Eigensinn und Wiederholung
GOETTINGEN. Das Rad konnte dummerweise nur einmal erfunden werden. Aehnlich sieht es - wenn man ein bisschen strenger drauf
schaut - mit Singer-/Songwriter-Pop aus. Egal was kommt, man hat es schon mal gehoert, denkt man.
Die Folk-Pop-Songs des Berliner Musikers Klabunde machen da keine Ausnahme, wenn sie mit ihren vorsichtigen Harmonien die
weltverlorene Melancholie des großen Nick Drake zitieren, in ihrer Verspieltheit an Damien Rice erinnern oder Klabundes Gesang
die aetherische Verspultheit der Stimme von Kings-of-Convenience-Saenger Erlend Oye ins Gedaechnis ruft.
Wie gesagt, der strenge Blick sieht ueberall bloß Wiederholungen; das Originaere entgeht ihm deshalb mit schoener Regelmaessigkeit.

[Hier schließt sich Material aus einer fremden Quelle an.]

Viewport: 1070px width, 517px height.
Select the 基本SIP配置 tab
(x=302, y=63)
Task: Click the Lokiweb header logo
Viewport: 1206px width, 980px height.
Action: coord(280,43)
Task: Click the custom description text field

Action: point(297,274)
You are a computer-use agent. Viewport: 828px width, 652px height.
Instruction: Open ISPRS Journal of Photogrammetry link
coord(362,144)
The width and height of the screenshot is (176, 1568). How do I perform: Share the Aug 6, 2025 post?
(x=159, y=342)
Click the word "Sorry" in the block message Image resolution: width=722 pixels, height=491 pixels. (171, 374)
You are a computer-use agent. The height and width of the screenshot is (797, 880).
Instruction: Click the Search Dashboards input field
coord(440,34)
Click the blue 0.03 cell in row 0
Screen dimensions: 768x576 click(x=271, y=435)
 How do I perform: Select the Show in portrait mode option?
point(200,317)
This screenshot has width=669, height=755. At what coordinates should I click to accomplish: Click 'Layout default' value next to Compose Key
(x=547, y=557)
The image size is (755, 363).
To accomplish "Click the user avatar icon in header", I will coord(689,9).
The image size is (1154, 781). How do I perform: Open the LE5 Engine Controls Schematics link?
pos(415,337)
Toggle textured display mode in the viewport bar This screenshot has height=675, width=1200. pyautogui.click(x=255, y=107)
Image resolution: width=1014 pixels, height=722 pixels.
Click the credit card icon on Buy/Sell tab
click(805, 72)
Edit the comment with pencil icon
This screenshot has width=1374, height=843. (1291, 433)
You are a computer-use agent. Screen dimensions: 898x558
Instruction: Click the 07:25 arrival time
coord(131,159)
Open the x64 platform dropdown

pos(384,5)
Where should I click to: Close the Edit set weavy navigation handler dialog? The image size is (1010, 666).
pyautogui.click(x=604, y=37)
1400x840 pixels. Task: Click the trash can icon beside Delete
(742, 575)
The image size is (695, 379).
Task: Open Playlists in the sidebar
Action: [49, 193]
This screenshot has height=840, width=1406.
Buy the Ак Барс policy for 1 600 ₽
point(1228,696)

So speist sich Klabundes Eigensinnigkeit eben gerade aus der stimmigen Komposition der zitierten Einfluesse oder daraus,
Weltschmerz mit grosser Selbstverstaendlichkeit in Selbstironie umschlagen zu lassen. Insbesondere lyrische Klischees sind fuer den
Musiker nur dann ertraeglich, wenn man sie subtil hintertreibt.